「公立躍進の年」でも7割以上は私立

私立中学の部活動時間は平均すると週10.0時間であり、公立中学の週13.6時間より短い。だが私立校には自治体ガイドラインの効力が及ばないため、部活名門校では依然として長時間の練習時間が確保されている懸念もある。

実際、競技成績には「私立/公立」格差が歴然と存在する。

例えば私立高校の数は全国の高校の約3割に過ぎないにもかかわらず、「夏の甲子園」で知られる全国高等学校野球選手権大会では、近年、参加校の約8割が私立校で占められる。2019年夏の大会では出場校全49校のうち14校が公立だったので「公立躍進の年」と言われたが、それでも7割以上は私立である。

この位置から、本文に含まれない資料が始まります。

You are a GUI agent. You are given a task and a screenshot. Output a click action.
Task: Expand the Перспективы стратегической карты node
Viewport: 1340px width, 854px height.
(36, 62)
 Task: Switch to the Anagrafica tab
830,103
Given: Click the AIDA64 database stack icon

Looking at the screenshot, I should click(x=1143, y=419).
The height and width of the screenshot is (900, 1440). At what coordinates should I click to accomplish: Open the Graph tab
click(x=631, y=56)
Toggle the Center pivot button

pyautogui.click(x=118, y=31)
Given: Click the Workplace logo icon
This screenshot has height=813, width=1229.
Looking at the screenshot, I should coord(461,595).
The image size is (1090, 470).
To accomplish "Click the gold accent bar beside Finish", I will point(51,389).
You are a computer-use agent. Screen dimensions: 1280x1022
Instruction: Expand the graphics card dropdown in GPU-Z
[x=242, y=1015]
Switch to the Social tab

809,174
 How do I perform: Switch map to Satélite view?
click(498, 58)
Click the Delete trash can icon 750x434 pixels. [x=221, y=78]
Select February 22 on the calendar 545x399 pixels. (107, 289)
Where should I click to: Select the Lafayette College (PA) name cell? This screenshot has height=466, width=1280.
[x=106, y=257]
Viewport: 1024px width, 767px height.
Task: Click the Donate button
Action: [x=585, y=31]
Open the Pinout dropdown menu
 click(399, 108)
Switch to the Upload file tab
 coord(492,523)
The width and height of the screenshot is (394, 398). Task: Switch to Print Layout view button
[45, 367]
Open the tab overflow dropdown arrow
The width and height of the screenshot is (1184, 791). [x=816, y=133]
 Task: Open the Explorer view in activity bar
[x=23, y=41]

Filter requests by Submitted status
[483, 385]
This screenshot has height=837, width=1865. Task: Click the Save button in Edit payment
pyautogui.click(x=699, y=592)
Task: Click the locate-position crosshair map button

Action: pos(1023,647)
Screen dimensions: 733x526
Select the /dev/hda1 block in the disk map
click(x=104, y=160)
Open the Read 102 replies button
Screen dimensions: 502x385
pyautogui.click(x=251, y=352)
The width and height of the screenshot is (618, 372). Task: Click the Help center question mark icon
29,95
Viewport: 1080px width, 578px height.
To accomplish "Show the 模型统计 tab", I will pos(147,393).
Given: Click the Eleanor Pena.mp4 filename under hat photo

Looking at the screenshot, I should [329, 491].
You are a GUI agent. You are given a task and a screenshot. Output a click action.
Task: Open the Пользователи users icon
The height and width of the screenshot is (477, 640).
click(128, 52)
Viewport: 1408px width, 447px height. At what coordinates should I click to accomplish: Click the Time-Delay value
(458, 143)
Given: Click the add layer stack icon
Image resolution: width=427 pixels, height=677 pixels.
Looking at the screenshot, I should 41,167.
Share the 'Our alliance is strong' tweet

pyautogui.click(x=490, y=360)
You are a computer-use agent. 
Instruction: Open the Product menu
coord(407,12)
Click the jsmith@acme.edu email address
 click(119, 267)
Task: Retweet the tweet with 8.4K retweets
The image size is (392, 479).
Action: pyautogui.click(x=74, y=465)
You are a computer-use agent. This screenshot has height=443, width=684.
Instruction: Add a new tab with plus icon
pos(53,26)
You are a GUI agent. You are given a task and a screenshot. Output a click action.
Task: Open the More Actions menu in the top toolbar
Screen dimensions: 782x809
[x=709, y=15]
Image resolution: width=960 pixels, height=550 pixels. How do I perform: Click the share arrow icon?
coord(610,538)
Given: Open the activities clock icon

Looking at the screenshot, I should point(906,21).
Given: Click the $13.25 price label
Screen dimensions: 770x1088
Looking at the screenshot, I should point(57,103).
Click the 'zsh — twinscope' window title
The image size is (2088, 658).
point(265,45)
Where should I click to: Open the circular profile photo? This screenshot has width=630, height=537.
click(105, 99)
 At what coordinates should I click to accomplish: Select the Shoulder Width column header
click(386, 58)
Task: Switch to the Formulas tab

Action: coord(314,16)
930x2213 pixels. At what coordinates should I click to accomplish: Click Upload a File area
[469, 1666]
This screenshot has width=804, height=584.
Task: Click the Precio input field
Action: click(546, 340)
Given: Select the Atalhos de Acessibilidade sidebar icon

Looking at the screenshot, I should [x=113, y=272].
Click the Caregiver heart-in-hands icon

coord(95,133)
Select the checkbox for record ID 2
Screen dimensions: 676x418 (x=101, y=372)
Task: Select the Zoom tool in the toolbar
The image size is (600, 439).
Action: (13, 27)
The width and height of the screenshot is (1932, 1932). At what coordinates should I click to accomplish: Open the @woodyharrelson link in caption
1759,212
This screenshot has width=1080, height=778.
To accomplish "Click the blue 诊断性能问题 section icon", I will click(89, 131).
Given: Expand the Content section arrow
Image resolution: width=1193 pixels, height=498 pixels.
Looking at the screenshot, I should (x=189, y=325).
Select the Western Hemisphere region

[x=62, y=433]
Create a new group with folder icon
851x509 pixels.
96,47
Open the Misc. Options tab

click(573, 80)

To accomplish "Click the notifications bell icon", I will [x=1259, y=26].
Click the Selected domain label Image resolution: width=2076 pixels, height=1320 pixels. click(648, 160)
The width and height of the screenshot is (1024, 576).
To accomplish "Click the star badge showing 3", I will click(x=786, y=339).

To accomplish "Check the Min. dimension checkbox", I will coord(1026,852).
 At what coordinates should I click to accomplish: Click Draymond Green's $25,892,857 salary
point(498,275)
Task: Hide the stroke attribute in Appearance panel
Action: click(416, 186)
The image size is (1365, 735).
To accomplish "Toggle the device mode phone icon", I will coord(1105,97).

大会成績についても、2000年以降に開催された計20回の大会のなかで、公立校が優勝したことは1度しかない。

これらの達成格差の理由として挙げられるのが、スポーツ推薦や恵まれたスポーツ環境である。

一般的に公立学校では「練習時間は短く、グラウンドはサッカー部と半分ずつ」であるのに対し、一部のスポーツ名門校は、スポーツ推薦で能力の高い生徒を集めている上に「寮完備、栄養バランスのとれた食堂完備、專用バスあり、運転手雇用、夜間照明付きの專用グラウンド、授業は寝ていてもよいなどという、まるでセミプロのような生活をしている」(長沼2017:61~62)というのである。

いまだ古典的な性役割期待が残る部活動

部活動をめぐる第2の格差として「人に誇れる部活動とそうでない部活動がある」という「名誉格差」を挙げよう。

まず部活動の男女比について見ると、男子中学生の場合は8割以上が運動部員であり文化部員は1割に満たないのに対して、女子中学生は運動部所属が6割程度であり文化部員も3割以上存在する。

高校の場合も、男子の7割近くは運動部員で文化部員は2割に満たないのに対して、女子は運動部員と文化部員がともに4割程度となっている(東京書籍2018:96~99)。

図表2は男女比に著しい偏りのある順に主要な部活動を挙げたものであるが、調理部や華道部、ソフトボール部では女子率が100%に近いのに対し、野球部やラグビー部では男子がほとんどを占める。

部活動には、大正期の「女性に野球は過激」(高嶋2019)や「武道は男性向け、調理は女性向け」といった古典的な性役割期待(『現場で使える教育社会学』第11章)を引きずる形の棲み分けがいまだに残存している部分もあり、生徒が「見えざる性別の垣根」を超えて部活動に参加しようとすると、冷笑されたり着替えに困ったりとさまざまな障壁が立ちはだかる。

また、学級集団には「スクールカースト」や「陽キャ/陰キャ」といった俗語に象徴されるような、「人気やモテ」を指標とした独特な位階秩序が生じやすい。

そして部活動もまたそうした磁場にがっちりと組み込まれる形で生徒の名誉格差に関与する。